> **PROVIDED TEXT**:
= = = = = = =

Sexual harassment at work
Sexual harassment at work
Sexual harassment at work is specifically outlawed as a form of unlawful discrimination by the Equality Act 2010. Claims can be made in the employment tribunal by men or women, job applicants, employees, and apprentices.
This is a very topical area at the moment. There are high profile claims being reported in the media on almost a weekly basis, together with worldwide social media movements such as #Metoo, to demonstrate the widespread prevalence of sexual assault and harassment, especially in the workplace. This has lead to a significant increase in workers coming forward to raise a complaint and appropriate take legal action.
What is sexual harassment?
There are 3 different types of sexual harassment claims that you can make.
- Unwanted conduct of a sexual nature, which has the purpose or effect of violating your dignity or creating an intimidating, hostile, degrading, humiliating or offensive environment. This would include inappropriate touching, sexual innuendos, persistent requests for dates, leering and suggestive gestures, invasion of your personal space, and sexually explicit jokes.
- Where you either reject sexual advances, or accept them, but you are subsequently treated less favourably by the person who has harassed you. Examples of such less favourable treatment include, intentionally blocking your promotion or training opportunities (because the unwelcome sexual advances are turned down), and derogatory comments or unwarranted criticisms that are made as a result of refusing to go out with the person who is harassing you (or is a friend of the harasser).
- Sex-related harassment, where there is unwanted conduct of a sexual nature which relates to your gender, which again, has the purpose or effect of violating your dignity or creating an unpleasant environment. This would include, for example, hostile comments about childcare arrangements (if you are a female) and you have to constantly leave work early to care for your young children.
When does conduct amount to unlawful sexual harassment in the workplace?
The conduct must usually be made in the course of employment at work, although it can also extend to social work events outside usual working hours (such as Christmas parties, drinks in pubs and social media). It can even apply to completely non- related work environments, if the sexual harassment that has taken place, in turn, has an affect on the work environment. This is more of a grey area, and employers will not automatically be expected to investigate such incidents where they have taken place out of work.
If you were happy for the conduct which you are now complaining about to continue, then it could be argued that the conduct was not “unwanted”. There are exceptions though,for example, where you were in a very junior position and felt compelled to join in with banter or conduct because you felt vulnerable. Also, where you tell the person who is harassing you that they have overstepped the line, and you do no longer wish to be party to it, then this is helpful to any claim you wish to make (see also below in relation to the “banter excuse”).
It is not necessary for the conduct to be physical. For example, it could involve the display of pornographic material on a computer, or leering in a manner that is overtly sexual.
The motive of the harasser is irrelevant- the key issue is the effect on the person who is on the receiving end of the behaviour. Having said that, a tribunal would need to consider the question of “reasonableness”- in other words, whether a reasonable person would have been offended by the conduct in question or if an employee was simply being oversensitive.
What about the banter excuse?

= = = = = = =

> **DATA SHOWN**:
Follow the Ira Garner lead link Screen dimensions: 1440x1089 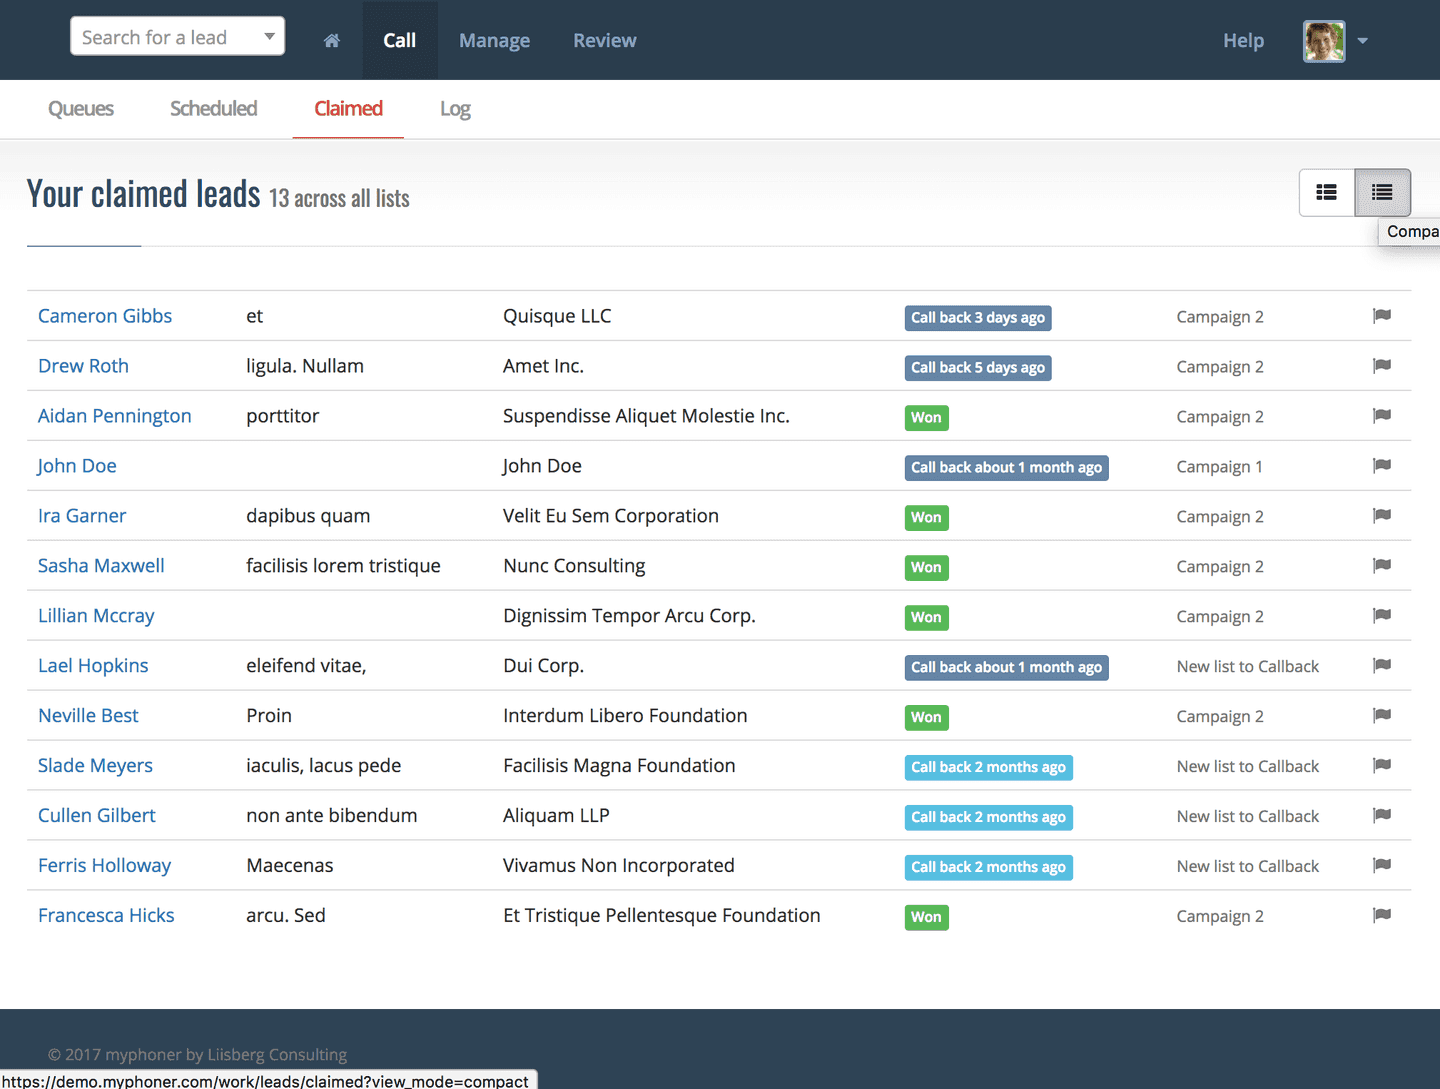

= = = = = = =

> **WHAT YOU WILL DO**:
• a. According to the text on sexual harassment at work, which legislation specifically outlaws sexual harassment at work as a form of unlawful discrimination?
• b. Write a continuation of the text on sexual harassment at work, starting directly after its final heading.

> **FINAL ANSWERS**:
• a. The Equality Act 2010.

• b.
Tribunals have often rejected the notion that “it was only banter” is a justification for sexist remarks. Having said that, if you are willing party to the banter, it would be difficult to then raise a claim. It is not always clear where the line is drawn, but if you make it clear to the person making the comments that he or she has gone too far- this will be more helpful to any claim for harassment.
Are employers liable for the actions of their staff?
The Equality Act says your employer has a duty to stop your work colleagues from harassing you at work. This means that your employer generally is liable for the actions of its staff. As mentioned above, this usually includes sexual harassment which takes place outside the work environment- for example an office party, pub get-together or on social media.
If you are harassed by one of your work colleagues or line manager, you can, in fact, make a claim in the employment tribunal against both your employer and individually against the person who harassed you (although usually, you would just bring the claim against your employer).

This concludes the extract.